Eugene Kwame Marfo (born February 1 1997), who goes by the stage name Kuami Eugene  is a Ghanaian High-life and Afrobeat singer-songwriter. He is signed to Lynx Entertainment and Empire Distribution and is known for several songs, including "Angela", "Wish Me Well,"  "Ohemaa" and many others. He won the New Artist awards in 2018 from the Ghana Music Awards and the Ghana Music Awards UK. He also received the Most Promising Artist in Africa award from AFRIMA. In 2019, Kwame Eugene received 7 nominations at the Ghana Music Awards and went on to win the awards for Album of the Year, Producer of the Year, and Highlife Artist of the Year. He was crowned Artist of the Year and High-life Artist of the Year at the 2020 Ghana Music Awards.

Early life 
Kuami Eugene was born to Alex and Juliana Marfo in Akim Oda, Ghana. His interest in music led him to sing in the church from a young age where he also learnt how to play the drum, keyboard, and guitar. He attended the Salvation Army Senior High School located at Akim-Wenchi. The young artist, who grew up in the environs of Fadama, a suburb of Accra furthered his education to Ghana Telecom University.

Music career 
Kuami Eugene was a contestant in the season 5 of the reality competition show MTN Hitmaker in Ghana in 2016, where he finished third overall. He was signed shortly afterward to Lynx Entertainment and has gone on to release several singles. In 2017, "Angela" reached one million views on YouTube, the most for any music artist on that label, and was indicated to be in rotation among the top 10 songs in Ghana. He is a featured artist in "Adwenfi"  by DJ Vyrusky and Shatta Wale. In 2018, he released a continuation of the story line in the "Angela" song called "Confusion". And in June 2018, he released the single "Wish Me Well", which was in response to the negative comments he received on social media.

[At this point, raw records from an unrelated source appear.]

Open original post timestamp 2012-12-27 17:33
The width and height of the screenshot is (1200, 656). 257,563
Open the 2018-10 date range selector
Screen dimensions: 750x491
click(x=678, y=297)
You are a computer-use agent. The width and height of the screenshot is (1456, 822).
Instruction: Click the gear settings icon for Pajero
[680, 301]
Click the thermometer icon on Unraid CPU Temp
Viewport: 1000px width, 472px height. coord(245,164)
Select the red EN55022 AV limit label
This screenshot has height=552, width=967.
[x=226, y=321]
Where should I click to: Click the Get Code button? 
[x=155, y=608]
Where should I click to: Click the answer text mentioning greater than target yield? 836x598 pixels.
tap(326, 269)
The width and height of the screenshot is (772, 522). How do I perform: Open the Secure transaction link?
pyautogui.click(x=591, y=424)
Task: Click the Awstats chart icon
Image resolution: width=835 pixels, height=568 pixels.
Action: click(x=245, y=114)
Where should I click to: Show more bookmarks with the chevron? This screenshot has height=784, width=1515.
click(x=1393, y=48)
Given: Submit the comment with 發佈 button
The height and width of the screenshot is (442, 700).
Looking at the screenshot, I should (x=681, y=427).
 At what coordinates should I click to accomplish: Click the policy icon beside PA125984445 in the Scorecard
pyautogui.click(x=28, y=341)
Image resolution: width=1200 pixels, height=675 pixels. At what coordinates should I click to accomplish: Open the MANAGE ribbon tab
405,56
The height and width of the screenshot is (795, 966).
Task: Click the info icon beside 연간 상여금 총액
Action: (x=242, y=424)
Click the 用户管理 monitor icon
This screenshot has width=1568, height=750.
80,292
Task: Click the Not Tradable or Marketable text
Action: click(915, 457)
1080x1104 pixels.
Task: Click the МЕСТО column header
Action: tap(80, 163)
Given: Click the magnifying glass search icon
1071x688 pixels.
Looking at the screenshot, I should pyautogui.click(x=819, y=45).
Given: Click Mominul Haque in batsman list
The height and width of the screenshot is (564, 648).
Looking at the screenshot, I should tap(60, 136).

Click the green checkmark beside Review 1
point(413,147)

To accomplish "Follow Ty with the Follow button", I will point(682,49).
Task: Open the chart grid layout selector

In 2017, he participated in Sarkodie's Rapperholic Concert in Ghana, on the 25th of December. Ghana Music Honors 2017 Edition, December to Remember 2017,  Concert 2017, the 61st Ghana Independence Celebration Show at Indigo 02 in London. Kuami Eugene has gone on to perform on many more stages including at Oh My Festival in Amsterdam, Afrobeats to the World concert at the PlayStation Theatre in New York, and Afronation in Ghana.

In May 2022, Kuami Eugene released his single 'Take Away' and performed at the 2022 Afrochella in Ghana.

Recognition 
Legendary High-life artist Amakye Dede crowned Kuami Eugene as his successor in high-life music at the 20th edition of the Vodafone Ghana Music Awards.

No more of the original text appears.